» PROBLEM DETAILS
Whenever a line in the following entries includes "change", tally it. Report nothing except the final count.

Collection entries
- - -

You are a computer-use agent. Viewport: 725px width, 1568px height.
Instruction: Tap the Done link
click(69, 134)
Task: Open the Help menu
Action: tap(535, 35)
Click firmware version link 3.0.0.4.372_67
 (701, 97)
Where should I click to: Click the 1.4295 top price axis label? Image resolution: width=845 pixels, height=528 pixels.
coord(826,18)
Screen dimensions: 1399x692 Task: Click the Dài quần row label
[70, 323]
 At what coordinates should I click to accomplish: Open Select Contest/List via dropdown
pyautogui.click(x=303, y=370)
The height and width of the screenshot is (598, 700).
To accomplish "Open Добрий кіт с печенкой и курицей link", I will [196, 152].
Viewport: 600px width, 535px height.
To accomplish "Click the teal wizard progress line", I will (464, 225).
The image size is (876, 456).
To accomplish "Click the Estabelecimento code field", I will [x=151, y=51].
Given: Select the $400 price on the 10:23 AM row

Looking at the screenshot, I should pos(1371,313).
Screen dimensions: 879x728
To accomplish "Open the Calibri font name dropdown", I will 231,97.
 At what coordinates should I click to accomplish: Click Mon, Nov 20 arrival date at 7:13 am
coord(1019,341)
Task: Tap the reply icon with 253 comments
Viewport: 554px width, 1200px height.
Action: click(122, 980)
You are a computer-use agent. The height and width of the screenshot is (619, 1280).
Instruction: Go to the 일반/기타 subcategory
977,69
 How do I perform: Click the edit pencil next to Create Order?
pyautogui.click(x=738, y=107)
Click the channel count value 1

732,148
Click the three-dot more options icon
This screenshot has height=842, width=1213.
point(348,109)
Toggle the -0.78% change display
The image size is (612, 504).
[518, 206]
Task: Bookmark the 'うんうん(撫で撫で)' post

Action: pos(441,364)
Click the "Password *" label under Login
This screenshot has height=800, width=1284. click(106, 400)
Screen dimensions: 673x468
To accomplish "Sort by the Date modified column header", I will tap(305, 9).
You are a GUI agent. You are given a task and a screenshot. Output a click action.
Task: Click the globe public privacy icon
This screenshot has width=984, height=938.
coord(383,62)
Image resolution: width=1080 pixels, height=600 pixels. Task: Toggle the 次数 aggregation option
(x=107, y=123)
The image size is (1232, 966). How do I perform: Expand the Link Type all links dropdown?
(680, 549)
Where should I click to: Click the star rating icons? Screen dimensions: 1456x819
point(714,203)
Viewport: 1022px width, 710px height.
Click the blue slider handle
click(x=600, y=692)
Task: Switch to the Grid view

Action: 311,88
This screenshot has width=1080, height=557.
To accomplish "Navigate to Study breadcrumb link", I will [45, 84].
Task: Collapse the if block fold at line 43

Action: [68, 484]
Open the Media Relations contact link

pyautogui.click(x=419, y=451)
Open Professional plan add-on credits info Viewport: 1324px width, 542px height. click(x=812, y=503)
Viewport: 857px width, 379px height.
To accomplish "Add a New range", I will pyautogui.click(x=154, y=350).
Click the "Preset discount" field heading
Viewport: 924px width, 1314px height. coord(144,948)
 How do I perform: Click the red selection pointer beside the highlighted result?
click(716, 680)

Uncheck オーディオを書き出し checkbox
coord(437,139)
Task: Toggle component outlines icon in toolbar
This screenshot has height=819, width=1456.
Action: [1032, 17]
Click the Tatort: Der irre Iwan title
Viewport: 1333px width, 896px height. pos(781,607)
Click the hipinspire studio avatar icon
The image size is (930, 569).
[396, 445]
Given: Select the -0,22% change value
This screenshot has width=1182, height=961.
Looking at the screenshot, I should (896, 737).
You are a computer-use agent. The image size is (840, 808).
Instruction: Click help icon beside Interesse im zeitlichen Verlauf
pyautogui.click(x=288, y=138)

- - -

» TASK RESULT
2